AVAILABLE DATA =>
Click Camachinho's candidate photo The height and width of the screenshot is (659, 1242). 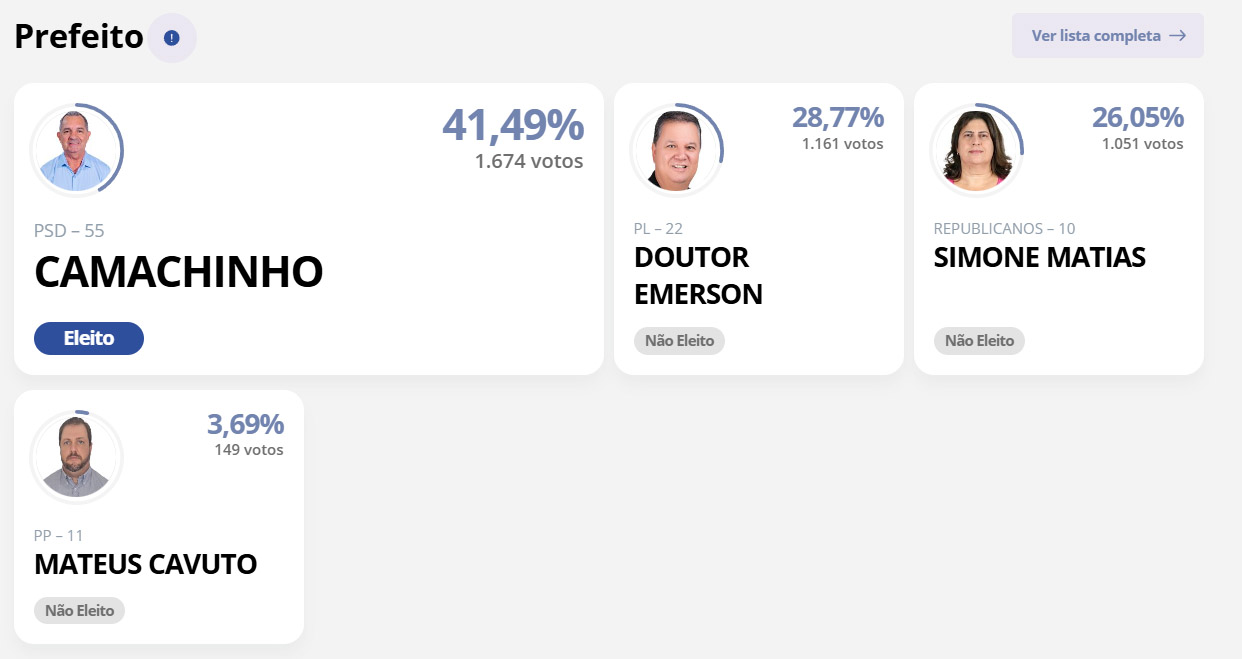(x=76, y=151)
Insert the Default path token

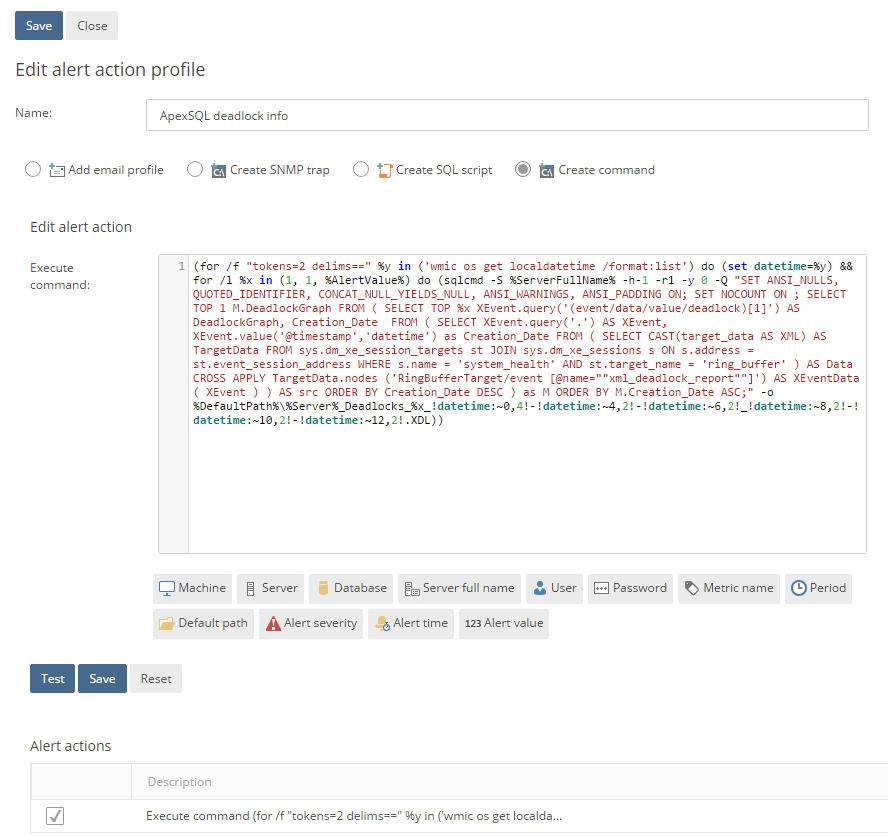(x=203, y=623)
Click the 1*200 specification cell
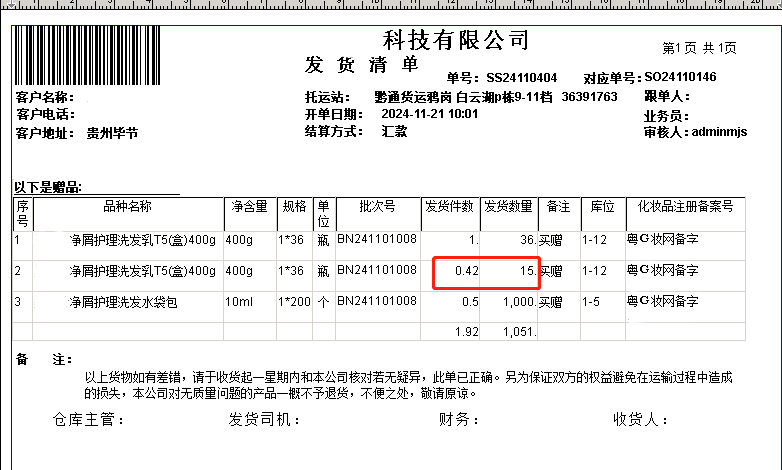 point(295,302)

HOW TO COMPLETE THIS TASK =>
Using the listing above, copy every line from the line containing "Insert the Default path token" through the last one, both included, and no other lines. Pictures stay out.

RESPONSE TO THE TASK =>
Insert the Default path token

(x=203, y=623)
Click the 1*200 specification cell
 point(295,302)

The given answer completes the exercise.